You are given four inputs: a 0-indexed string s, and strings a, b, as well as an integer k. The task is to find all the "beautiful" indices in the string s. An index i is considered "beautiful" if it satisfies the following conditions:

It's within the bounds of s length when considering string a, meaning: 0 <= i <= s.length - a.length.
The substring of s starting at index i and having the length of a is equal to a. Formally, s[i..(i + a.length - 1)] == a.
There exists an index j (for the string b) within the bounds of s, which means: 0 <= j <= s.length - b.length.
The substring of s starting at index j and having the length of b is equal to b. Formally, s[j..(j + b.length - 1)] == b.
The absolute difference between i and j is less than or equal to k, which can be expressed as |j - i| <= k.

The output should be an array of these "beautiful" indices, sorted from the smallest index to the largest.

Intuition

To find the beautiful indices efficiently, we can use the Knuth-Morris-Pratt (KMP) algorithm, which is a string searching (or string matching) algorithm that seeks the occurrences of a "word" W within a main "text string" S by employing the observation that when a mismatch occurs, the word itself embodies sufficient information to determine where the next match could begin, thus bypassing re-examination of previously matched characters.

Here's the intuition broken down:

The code defines two functions build_prefix_function and kmp_search that are classic implementations of the KMP algorithm. The prefix function is used to avoid re-scanning the text s by pre-computing the longest prefix which is also a suffix, for substrings in pattern strings a and b.
After getting prefix arrays for a and b, the kmp_search function is used to find all occurrences of a and b inside the text s.
Once we have occurrences of a and b in s, the algorithm then checks which index of a can be paired with an index of b such that they meet the criteria of being beautiful - their position is not farther than k apart.

The solution involves iterating through each occurrence of a and trying to find the nearest occurrence of b that satisfies the distance constraint.
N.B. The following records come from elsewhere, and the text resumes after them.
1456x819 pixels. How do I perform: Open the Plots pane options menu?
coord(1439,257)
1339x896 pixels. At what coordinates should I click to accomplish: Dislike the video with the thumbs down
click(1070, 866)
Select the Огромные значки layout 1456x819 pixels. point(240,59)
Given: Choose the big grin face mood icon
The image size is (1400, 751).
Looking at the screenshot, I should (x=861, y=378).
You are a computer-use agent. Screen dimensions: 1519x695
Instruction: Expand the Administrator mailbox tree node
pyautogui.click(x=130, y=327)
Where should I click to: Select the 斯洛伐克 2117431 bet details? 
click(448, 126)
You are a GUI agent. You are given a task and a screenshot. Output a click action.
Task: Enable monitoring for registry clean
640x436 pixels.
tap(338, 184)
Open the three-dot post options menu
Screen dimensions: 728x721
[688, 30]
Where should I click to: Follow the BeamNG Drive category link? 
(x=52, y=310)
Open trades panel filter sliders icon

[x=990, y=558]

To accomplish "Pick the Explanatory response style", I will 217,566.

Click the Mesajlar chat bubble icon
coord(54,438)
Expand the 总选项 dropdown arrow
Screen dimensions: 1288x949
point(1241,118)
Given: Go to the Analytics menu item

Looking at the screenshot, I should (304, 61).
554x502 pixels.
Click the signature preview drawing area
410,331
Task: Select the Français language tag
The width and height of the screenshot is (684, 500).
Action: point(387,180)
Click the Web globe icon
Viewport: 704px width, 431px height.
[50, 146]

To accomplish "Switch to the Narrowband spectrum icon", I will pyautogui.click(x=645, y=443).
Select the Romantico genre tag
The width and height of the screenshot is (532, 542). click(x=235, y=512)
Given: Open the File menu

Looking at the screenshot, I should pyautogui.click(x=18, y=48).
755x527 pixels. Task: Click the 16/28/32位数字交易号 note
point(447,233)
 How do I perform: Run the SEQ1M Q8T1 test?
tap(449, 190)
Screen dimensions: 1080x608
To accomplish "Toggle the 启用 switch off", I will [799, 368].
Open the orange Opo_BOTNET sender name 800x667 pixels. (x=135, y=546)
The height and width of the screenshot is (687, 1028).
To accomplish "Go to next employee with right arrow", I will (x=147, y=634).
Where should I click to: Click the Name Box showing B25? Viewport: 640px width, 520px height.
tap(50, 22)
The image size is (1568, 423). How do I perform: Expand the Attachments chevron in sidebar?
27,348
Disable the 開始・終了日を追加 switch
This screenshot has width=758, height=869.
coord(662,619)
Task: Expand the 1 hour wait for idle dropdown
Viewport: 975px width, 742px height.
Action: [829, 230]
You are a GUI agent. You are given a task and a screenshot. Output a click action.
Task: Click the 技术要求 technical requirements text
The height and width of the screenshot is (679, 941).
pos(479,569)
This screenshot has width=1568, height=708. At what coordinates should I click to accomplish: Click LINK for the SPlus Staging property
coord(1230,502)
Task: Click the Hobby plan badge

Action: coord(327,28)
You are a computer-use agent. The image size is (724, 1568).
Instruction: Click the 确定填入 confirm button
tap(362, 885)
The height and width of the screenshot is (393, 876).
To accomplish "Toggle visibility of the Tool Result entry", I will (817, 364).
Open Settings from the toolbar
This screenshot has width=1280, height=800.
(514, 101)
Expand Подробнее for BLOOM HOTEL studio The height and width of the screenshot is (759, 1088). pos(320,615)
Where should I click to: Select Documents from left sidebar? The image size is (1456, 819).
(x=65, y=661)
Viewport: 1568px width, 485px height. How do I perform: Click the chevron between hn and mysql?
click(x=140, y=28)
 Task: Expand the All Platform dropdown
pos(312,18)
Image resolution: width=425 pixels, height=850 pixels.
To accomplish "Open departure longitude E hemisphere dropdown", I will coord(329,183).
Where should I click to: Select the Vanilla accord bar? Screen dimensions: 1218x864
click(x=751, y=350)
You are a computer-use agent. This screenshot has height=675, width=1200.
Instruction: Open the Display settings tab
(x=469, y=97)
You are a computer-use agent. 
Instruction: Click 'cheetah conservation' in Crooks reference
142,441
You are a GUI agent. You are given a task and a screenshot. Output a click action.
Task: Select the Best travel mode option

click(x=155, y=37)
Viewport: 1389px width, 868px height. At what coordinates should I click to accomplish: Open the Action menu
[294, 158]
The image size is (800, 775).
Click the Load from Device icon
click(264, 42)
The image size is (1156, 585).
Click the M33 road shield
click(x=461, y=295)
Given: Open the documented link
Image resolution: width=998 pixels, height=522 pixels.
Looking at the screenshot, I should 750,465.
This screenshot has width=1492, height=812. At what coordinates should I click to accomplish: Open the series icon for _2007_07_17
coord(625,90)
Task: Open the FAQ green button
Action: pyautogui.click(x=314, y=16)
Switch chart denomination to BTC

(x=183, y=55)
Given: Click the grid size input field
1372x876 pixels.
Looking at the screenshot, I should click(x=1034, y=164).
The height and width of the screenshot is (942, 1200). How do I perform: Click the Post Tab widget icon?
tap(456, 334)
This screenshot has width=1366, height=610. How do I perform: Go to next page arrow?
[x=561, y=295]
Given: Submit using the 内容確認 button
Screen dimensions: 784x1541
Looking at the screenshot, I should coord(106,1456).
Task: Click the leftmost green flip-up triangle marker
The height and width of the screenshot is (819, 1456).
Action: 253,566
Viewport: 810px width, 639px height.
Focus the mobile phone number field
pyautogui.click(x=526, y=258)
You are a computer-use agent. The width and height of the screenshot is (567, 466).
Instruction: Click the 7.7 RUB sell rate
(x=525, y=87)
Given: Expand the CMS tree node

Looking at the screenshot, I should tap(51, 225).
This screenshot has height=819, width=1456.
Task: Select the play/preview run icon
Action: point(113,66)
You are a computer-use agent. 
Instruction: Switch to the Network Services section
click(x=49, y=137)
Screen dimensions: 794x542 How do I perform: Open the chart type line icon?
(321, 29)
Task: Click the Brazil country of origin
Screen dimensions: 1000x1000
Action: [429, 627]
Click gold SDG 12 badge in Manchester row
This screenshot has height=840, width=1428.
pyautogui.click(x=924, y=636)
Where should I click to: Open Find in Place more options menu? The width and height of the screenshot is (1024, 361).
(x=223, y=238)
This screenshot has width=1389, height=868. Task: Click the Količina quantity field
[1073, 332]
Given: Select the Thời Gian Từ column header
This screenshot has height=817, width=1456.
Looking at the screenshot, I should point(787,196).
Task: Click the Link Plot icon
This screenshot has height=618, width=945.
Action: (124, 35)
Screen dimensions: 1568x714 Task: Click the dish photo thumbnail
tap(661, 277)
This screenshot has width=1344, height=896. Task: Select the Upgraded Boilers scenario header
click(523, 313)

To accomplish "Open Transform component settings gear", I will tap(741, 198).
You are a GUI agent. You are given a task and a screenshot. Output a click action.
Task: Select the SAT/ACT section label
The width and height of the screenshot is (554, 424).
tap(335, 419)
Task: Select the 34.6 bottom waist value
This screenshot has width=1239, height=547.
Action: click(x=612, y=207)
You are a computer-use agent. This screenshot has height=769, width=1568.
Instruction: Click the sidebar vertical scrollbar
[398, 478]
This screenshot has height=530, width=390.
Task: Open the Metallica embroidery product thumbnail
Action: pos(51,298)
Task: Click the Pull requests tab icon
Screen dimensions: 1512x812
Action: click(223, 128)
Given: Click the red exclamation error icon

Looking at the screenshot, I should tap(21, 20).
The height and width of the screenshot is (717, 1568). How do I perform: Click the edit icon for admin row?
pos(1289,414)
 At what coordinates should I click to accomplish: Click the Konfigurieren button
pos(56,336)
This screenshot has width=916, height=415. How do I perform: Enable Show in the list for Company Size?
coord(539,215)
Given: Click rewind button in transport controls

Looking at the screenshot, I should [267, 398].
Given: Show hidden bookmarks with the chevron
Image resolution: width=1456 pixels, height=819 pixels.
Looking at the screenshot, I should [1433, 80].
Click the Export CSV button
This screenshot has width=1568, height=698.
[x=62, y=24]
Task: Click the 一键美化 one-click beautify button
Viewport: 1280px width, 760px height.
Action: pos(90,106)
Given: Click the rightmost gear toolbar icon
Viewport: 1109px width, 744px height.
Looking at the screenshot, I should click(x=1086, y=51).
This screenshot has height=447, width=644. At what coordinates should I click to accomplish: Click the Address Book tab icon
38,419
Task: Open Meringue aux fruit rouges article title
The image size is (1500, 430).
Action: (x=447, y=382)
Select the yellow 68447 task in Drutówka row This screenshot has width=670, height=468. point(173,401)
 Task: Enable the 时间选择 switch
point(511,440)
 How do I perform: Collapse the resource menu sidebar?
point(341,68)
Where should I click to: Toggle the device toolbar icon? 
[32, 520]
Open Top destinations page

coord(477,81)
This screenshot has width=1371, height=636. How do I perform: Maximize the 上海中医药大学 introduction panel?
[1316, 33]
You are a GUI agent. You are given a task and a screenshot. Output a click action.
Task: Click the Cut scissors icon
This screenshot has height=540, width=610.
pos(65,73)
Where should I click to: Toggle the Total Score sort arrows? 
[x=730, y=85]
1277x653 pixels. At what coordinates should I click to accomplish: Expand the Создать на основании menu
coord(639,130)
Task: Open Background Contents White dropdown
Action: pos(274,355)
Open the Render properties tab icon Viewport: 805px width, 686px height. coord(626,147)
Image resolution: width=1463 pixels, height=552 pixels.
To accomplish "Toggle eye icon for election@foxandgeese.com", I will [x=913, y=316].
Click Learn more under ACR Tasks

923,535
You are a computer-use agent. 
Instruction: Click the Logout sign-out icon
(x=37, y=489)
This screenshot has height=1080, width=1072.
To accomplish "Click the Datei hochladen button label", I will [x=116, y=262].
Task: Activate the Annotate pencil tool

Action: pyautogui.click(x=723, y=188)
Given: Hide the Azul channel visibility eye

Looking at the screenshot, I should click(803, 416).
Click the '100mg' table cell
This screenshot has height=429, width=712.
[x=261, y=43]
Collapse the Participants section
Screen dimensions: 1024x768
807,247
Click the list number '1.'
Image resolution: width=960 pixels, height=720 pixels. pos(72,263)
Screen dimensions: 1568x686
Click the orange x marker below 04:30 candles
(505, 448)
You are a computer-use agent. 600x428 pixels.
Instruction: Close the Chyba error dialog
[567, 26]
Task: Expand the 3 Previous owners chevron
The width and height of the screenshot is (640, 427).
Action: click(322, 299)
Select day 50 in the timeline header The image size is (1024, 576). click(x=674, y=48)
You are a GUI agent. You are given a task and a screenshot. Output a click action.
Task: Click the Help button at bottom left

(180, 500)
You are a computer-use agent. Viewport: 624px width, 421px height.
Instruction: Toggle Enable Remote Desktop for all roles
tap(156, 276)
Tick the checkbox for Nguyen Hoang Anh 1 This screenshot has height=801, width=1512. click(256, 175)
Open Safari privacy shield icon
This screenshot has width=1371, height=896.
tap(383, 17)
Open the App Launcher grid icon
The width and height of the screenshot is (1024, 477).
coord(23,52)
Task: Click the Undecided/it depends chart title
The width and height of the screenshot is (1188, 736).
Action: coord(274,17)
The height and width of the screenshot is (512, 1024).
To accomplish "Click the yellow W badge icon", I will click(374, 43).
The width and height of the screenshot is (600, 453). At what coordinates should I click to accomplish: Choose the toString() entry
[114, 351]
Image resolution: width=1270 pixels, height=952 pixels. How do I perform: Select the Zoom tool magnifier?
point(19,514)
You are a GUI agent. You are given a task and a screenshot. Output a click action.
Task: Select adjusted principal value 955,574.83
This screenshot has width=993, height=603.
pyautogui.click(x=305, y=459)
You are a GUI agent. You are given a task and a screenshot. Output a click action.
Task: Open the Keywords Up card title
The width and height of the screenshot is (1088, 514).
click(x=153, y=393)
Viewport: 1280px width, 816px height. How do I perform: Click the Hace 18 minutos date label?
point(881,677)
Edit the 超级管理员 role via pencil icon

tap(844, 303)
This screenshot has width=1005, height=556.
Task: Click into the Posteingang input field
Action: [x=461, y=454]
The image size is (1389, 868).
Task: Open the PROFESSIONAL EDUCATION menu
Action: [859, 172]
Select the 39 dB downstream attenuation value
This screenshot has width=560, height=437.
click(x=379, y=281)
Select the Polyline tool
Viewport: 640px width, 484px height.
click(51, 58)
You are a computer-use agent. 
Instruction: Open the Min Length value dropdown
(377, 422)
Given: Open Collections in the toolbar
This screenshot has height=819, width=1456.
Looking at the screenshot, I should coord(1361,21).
It keeps track of the current positions while scanning through both sets of occurrences to avoid unnecessary comparisons and thus optimize the search.

Learn more about Two Pointers and Binary Search patterns.

Solution Approach

To address the problem, we use the Knuth-Morris-Pratt (KMP) algorithm due to its efficiency in string searching over a naïve approach which can be significantly slower when dealing with large strings. The provided solution comprises two main parts: building the prefix functions for strings a and b, and searching for occurrences of a and b using the KMP search algorithm within the main string s. Let's walk through the implementation of the solution:

Building the Prefix Functions:
- The build_prefix_function function takes a pattern (either a or b) and precomputes an array that contains the lengths of the longest proper prefix that is also a suffix for every prefix of the pattern.
- This array is essential to optimize the KMP search by avoiding the repetition of the comparisons already done.
KMP Search:
- Once the prefix functions are prepared, the kmp_search function scans the string s for the occurrences of patterns a and b.
- When scanning s, if a mismatch is found, the function uses the prefix function to skip characters in the text that are known to match the pattern up to a certain point, effectively reducing the number of comparisons.
- Every time a complete match of the pattern is found in s, the start index is stored in the occurrences list.
Finding Beautiful Indices:
- With the indices of occurrences of a and b in hands, we iterate through each index in the occurrences of a, while simultaneously iterating through the occurrences of b to check for the distance constraint.
- A while loop is used to find the nearest occurrence of b for each occurrence of a. If the condition |resb[j] - resa[i]| <= k is satisfied, then the index resa[i] is a beautiful index, and it is appended to the result list, after which we break to move on to the next index in resa.
- We maintain two pointers, i and j, that move through the lists resa and resb respectively, seeking to find the smallest j such that the distance between a and b is within k.
- To ensure that we don't miss any closer b occurrences, we check if moving j forward gets us closer to the current i, and if not, we have found the nearest b for the current i and move on.

Finally, we return the list res which contains all the beautiful indices sorted from smallest to largest as by their natural order of finding during the scan.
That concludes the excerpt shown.